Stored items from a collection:
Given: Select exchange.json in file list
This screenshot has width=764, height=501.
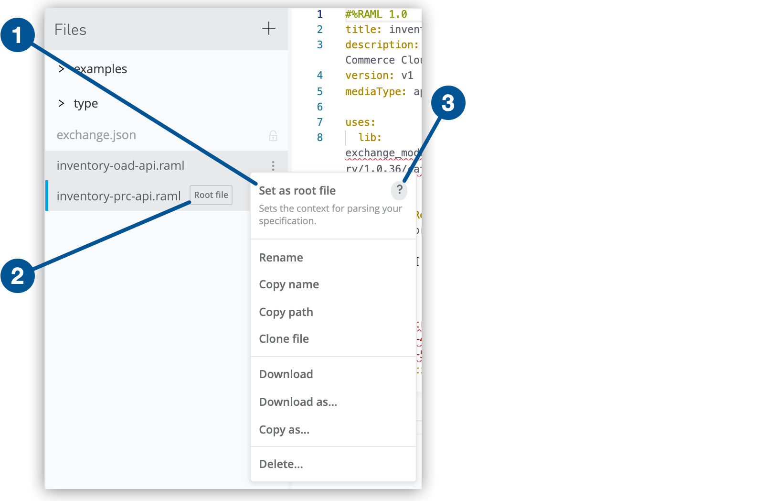Looking at the screenshot, I should coord(96,135).
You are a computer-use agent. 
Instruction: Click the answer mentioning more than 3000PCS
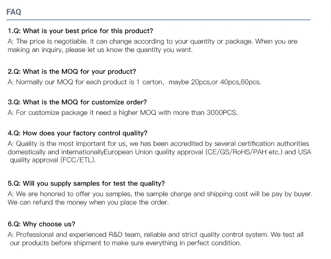[x=122, y=113]
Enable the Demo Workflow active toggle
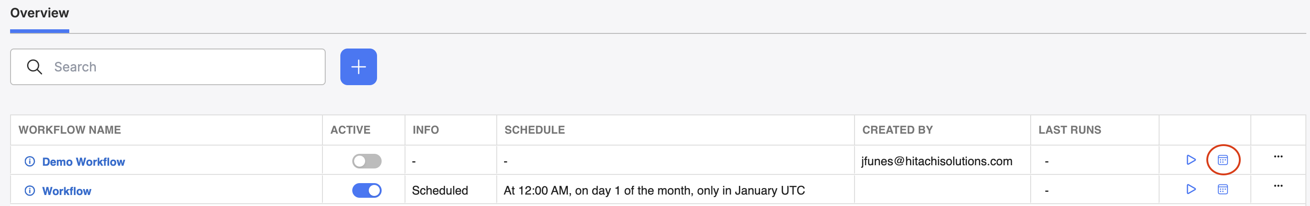The width and height of the screenshot is (1310, 206). [x=367, y=161]
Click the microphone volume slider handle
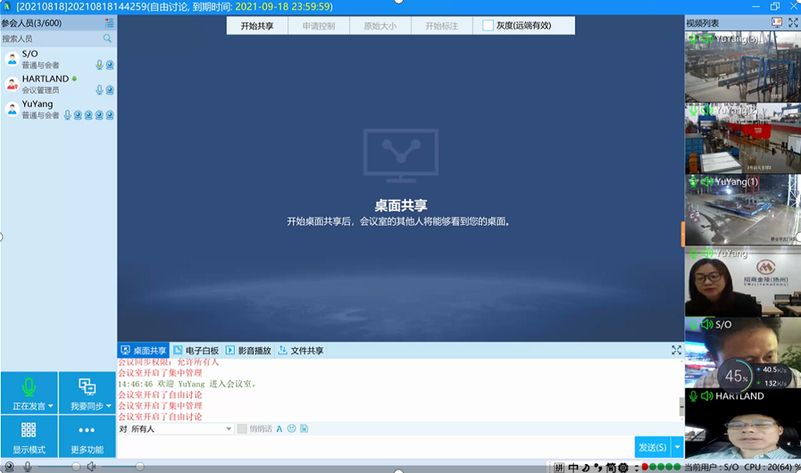801x473 pixels. (x=76, y=467)
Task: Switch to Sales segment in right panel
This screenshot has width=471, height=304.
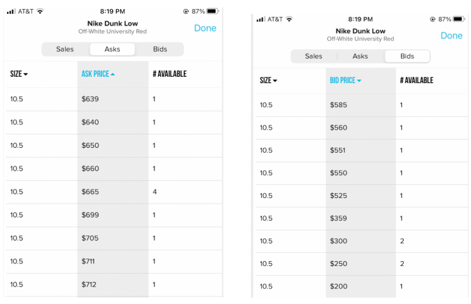Action: [x=314, y=56]
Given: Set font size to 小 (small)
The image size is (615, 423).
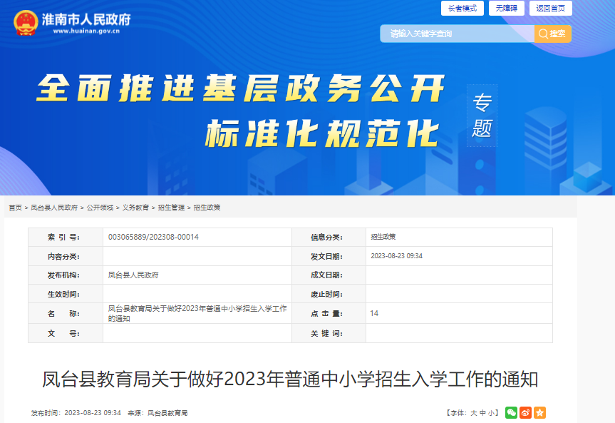Looking at the screenshot, I should click(x=492, y=413).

Description of the task: Retype, without any picture, exactly the lines from the one with "Given: Set font size to 小 (small)" through the end of the entries, inclusive.

Output for this task:
Given: Set font size to 小 (small)
The image size is (615, 423).
Looking at the screenshot, I should click(x=492, y=413).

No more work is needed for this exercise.